• Collected data:
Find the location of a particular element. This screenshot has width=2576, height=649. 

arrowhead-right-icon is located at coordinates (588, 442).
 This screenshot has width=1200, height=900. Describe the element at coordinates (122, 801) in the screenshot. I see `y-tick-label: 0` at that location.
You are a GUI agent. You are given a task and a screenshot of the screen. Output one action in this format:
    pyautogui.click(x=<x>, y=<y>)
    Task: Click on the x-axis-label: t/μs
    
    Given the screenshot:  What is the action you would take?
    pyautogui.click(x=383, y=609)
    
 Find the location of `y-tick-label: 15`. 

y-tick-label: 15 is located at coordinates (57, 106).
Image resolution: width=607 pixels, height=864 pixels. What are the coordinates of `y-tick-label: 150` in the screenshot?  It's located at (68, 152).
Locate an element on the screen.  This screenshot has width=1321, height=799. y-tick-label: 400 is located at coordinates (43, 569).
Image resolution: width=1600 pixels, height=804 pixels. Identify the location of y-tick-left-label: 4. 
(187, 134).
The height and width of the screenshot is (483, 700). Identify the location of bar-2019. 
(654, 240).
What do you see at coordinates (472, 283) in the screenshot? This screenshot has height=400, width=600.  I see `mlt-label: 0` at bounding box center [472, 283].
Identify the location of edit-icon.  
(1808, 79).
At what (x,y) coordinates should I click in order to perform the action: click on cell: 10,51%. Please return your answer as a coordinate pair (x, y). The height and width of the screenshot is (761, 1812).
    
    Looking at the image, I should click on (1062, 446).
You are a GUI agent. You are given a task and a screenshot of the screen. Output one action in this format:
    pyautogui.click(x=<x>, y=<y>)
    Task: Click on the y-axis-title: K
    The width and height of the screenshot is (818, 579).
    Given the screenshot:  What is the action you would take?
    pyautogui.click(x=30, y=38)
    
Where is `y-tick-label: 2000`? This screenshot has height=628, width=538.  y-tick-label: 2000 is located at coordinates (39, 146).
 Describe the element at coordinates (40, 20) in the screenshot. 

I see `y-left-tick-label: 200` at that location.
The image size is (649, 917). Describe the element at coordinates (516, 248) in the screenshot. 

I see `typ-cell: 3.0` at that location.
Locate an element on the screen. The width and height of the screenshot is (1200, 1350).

• Activity:
Transcribe the entries above verbatim, starting at the line with "What do you" and ending with the line with "Looking at the", including both of those lines.

• Exercise response:
What do you see at coordinates (472, 283) in the screenshot? This screenshot has height=400, width=600.  I see `mlt-label: 0` at bounding box center [472, 283].
Identify the location of edit-icon.  
(1808, 79).
At what (x,y) coordinates should I click in order to perform the action: click on cell: 10,51%. Please return your answer as a coordinate pair (x, y). The height and width of the screenshot is (761, 1812).
    
    Looking at the image, I should click on (1062, 446).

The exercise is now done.